After the accident, Konrad moved to St. Petersburg and is back to entertaining, on the roads and off.

Ania Dumler, who opened Uptown Café with her husband, Bill, about six weeks ago, said they saw the way Konrad got along with people in the bar and wanted him to work for them.

"He's got a spice on him," Dumler said. "The girls like him."

Dumler, who is originally from Poland, said Konrad has a good energy that people notice. There is energy in Konrad's name alone. His friends call him Kato, after Bruce Lee's character in the 1960s television series "The Green Hornet" because, Konrad said, he always supported his friends when they got into trouble.

"When people see energy and hope, they get happy," Dumler said.

After multiple car accidents, Konrad said he tries to stick to two-wheel transportation when he can. He rides his 6-footer to work each night.

Konrad started inventing and building when he was very young. His parents, Hans and Bridgitte, are German and his father was a machinist and a master inventor.

Hans Konrad was an "inventing fool," according to Mark Konrad.

Kevin Konrad said he thinks his talent for inventing came from his father.

"I can make something out of anything else," he said. "I believe it came from him. It had to have."

Now he uses those skills to transform old, rusted bike frames that he finds in the garbage or acquires from friends into remodeled bicycles designed to be more ergonomically correct for an adult rider.

Konrad flips the frame of a standard bike upside down, reattaches the gears and adds galvanized pipe to raise the handlebars and seat a few feet. Then he adds more pipe to support his weight on the extended frame and paints the new bike a rainbow of colors, such as brilliant blue and jade.

Konrad said he thinks the bike he assembled last summer, which has a base of a 1972 Huffy model that once sold new for about $30, possibly could sell for $300 with the work he has put into it.

Looking back, Konrad marvels at how his father never patented any of his ideas. But, like his father, he has never tried to patent his own idea. He said he thinks the idea could take off for speed bikes or extreme competitions.

"There's some crazy, extreme dudes out there that would definitely take this on the mountain," he said.

Whether it is the gleaming gears or the man on the bike that catches people's attention, Konrad has made himself recognized around town for his two-wheelers. He said people often stop him to ask about his creations.

"I don't know half the people who yell at me," he said. "But, they know me…Kato, the bicycle man, the St. Pete bicycle man."

One Saturday, Konrad made his regular stop at the bar at Capt. Al's on the back side of the Pier. He sat with the bike parked behind him on the patio, an Icehouse beer and a plate of blackened shrimp, prepared especially for him, on the bar in front of him.

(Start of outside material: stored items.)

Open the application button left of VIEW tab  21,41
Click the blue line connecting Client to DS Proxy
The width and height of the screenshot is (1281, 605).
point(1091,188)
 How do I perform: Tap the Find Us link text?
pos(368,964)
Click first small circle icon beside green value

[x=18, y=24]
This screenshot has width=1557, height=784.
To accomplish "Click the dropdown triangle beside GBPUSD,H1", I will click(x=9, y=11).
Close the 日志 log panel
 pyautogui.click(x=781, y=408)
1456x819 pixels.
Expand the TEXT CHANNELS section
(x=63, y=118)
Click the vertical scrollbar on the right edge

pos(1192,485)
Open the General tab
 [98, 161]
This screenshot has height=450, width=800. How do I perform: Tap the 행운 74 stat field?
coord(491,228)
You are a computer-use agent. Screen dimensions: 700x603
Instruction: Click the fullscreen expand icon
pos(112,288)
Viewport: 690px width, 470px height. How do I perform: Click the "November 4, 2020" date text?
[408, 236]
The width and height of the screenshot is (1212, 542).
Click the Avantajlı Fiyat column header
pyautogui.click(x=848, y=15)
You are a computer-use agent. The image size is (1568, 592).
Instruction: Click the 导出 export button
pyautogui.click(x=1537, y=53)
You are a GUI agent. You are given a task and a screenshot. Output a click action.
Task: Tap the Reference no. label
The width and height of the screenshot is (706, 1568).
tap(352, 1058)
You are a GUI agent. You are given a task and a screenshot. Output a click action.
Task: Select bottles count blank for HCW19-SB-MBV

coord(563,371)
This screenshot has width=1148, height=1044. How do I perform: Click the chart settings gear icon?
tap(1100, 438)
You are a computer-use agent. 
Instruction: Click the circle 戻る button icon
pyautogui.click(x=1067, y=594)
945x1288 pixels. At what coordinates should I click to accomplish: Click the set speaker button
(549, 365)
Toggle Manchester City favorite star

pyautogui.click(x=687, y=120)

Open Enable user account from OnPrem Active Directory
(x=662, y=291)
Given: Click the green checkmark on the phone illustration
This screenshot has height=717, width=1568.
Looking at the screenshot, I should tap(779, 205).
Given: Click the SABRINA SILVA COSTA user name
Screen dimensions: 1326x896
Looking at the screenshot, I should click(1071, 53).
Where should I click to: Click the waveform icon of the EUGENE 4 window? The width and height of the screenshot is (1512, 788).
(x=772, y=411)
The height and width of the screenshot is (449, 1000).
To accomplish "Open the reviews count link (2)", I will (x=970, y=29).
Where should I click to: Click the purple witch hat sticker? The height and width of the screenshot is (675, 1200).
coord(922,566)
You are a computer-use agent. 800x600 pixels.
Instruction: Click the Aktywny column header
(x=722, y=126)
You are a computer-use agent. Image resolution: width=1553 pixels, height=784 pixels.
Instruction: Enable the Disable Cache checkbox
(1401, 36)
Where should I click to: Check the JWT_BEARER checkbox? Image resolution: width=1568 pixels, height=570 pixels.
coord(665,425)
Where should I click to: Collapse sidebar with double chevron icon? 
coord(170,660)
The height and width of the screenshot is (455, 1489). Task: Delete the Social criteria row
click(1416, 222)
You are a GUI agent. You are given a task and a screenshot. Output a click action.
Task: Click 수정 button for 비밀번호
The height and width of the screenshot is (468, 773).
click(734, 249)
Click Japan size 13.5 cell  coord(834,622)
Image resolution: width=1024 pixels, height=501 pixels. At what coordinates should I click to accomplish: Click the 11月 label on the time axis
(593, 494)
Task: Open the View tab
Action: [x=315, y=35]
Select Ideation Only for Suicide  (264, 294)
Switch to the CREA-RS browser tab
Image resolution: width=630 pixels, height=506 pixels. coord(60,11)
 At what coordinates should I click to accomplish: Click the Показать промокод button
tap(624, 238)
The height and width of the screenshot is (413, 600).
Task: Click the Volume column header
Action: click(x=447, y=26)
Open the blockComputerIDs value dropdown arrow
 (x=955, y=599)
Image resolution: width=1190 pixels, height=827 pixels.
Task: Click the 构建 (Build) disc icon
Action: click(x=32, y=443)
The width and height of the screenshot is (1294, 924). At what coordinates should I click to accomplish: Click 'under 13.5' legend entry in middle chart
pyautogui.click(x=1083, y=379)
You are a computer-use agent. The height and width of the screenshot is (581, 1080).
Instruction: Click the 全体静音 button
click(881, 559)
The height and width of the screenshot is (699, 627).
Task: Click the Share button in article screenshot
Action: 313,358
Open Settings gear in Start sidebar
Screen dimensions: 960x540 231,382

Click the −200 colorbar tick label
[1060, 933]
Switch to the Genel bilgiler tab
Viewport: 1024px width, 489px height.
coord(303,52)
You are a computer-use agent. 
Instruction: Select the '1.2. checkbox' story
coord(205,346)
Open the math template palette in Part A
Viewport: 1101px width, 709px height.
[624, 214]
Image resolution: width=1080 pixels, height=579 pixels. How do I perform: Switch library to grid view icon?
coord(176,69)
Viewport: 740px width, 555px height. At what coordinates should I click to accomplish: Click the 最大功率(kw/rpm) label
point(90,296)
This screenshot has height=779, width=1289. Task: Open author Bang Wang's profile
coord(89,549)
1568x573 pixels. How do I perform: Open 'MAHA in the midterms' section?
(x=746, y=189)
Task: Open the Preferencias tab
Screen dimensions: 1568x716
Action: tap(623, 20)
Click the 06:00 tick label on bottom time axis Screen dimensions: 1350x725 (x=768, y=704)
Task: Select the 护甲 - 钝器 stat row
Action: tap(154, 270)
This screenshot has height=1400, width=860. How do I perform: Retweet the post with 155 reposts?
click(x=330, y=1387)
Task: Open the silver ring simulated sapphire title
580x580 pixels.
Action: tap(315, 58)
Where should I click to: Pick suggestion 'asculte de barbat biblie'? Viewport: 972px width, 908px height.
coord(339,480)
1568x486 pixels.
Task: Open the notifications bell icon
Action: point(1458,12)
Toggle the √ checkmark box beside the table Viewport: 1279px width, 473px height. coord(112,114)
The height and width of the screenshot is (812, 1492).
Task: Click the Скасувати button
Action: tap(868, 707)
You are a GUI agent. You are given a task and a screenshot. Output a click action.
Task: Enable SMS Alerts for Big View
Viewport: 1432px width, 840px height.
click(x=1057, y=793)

"Don't you live off Fifth Street?" asked one man a few stools down.

Konrad nodded.

"It must be something else getting up there," the man said, gesturing to the bike.

Konrad stood up and showed him. It's easy, he explained. "You put your foot on the opposite pedal and stand up. Once you get up there, you just have to get used to the steering and you're ready to go."

Then, he said, "You just gotta look out for low tree branches and lightning."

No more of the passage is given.